一回戦では自分の悪いところが出て、準決勝、決勝では普段、自分が出せなてなかったものが出せました。いまは『もっとやれるな』と思ってますね。強さを極めたい、と。今、一番強いと言われている選手と表舞台でやってみたい。
(今、一番したいことは?)眠りたいです(笑)。大会までに背広着てあちこち回ったりもしたんで。2日でいいから休みたいですね」

サワーのコメント
「悔しいですね。でも決勝までたどりつけてよかった。決勝への道は、緒形より自分の方がハードだったんじゃないかと思う。一回戦からタフな相手だった。緒形には1Rでダウンを取られたけど、それがなければ自分が勝っていたと思う。一回戦でダウンを取られたダメージの影響はあったと思う。あの時点でをとられたのはよくなかったね。カノレッティとの試合では、右の拳を傷めてしまった。前回(9月大会)を欠場したのもこのケガせいで、一度は直ったんだけどまた傷めてしまったよ」

宍戸のコメント
「アンディに借りを返したかったんですが、組み合わせの関係で叶わなかったのは仕方ないと思ってます。尊敬する先輩と闘うチャンスに恵まれて、総力戦で臨みました。背中を追いかけていた方と同じ大会のリングに立って、リングに向かって歩く緒形さんを見て、なぜか震えました。なんとも言えない感情がこみあげてきましたね。会長の前ではブサマな試合はできないと思い、この試合が最初で最後だと思って、思いきりいきました。

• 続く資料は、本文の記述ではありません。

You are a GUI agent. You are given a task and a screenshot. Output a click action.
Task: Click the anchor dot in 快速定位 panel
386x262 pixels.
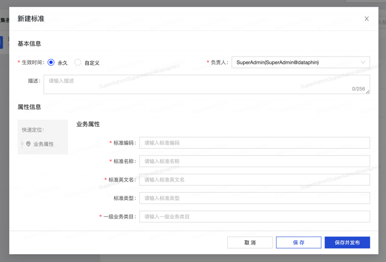[x=22, y=144]
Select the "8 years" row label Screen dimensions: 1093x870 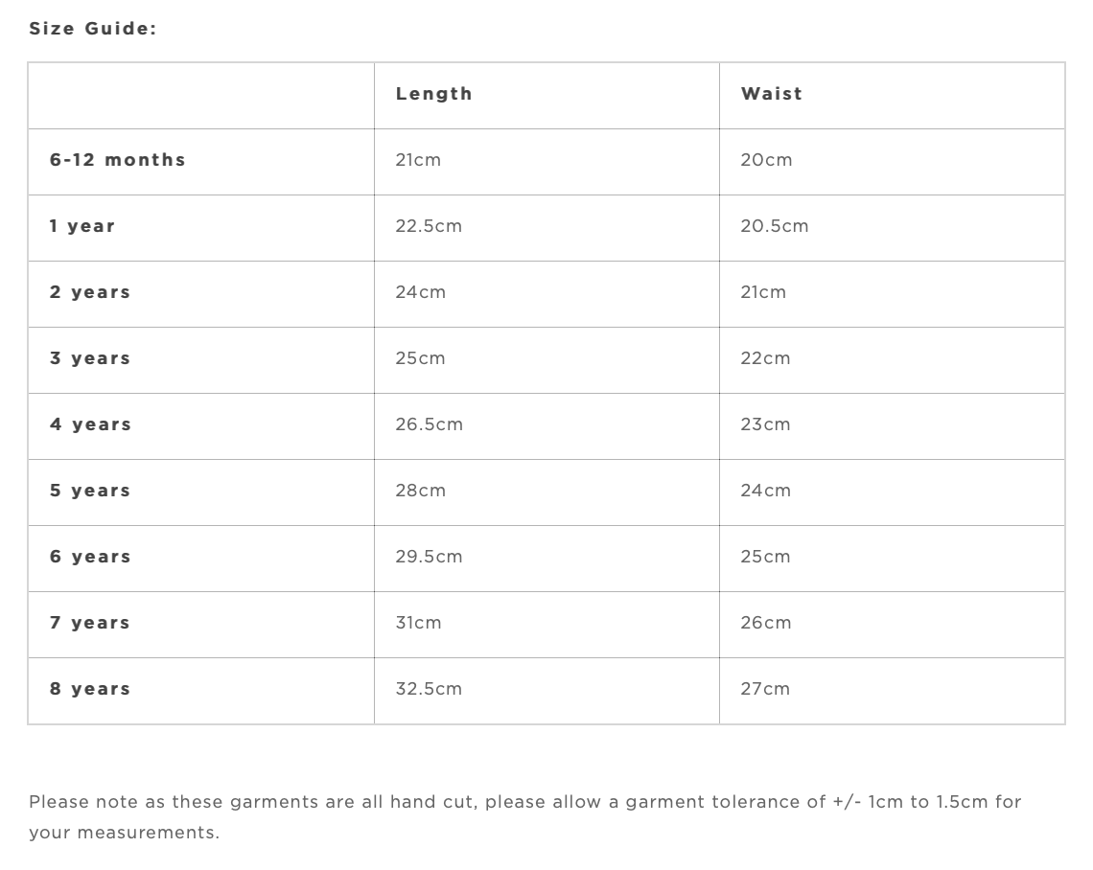pyautogui.click(x=90, y=689)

緒形さんのパンチは砲丸のようで、何度も意識が飛びそうになりました。すべてにおいてケタが違いました。自分のような見せかけの軽いパンチじゃない、重い攻撃で。人間の重みが伝わってきました。負けたのは悔しいですが、試合ができてよかったです。試合では緒形さんは倍の大きさに見えました。怖さが分かったというか。負けじ魂、不屈のファイティングスピリットを学びました。ダウンをとられても、きっちり勝つ。それは緒形さんから見習いたいです。
会長の姿を見た途端、涙が出てきました。気がついたら、緒形さんの前で自然に膝をついて泣いていました。『ありがとうございました』としか言えなくて。会長が試合を見て泣いてたということは恥ずかしい試合はしてなかったのかなって。それが救いです(笑)。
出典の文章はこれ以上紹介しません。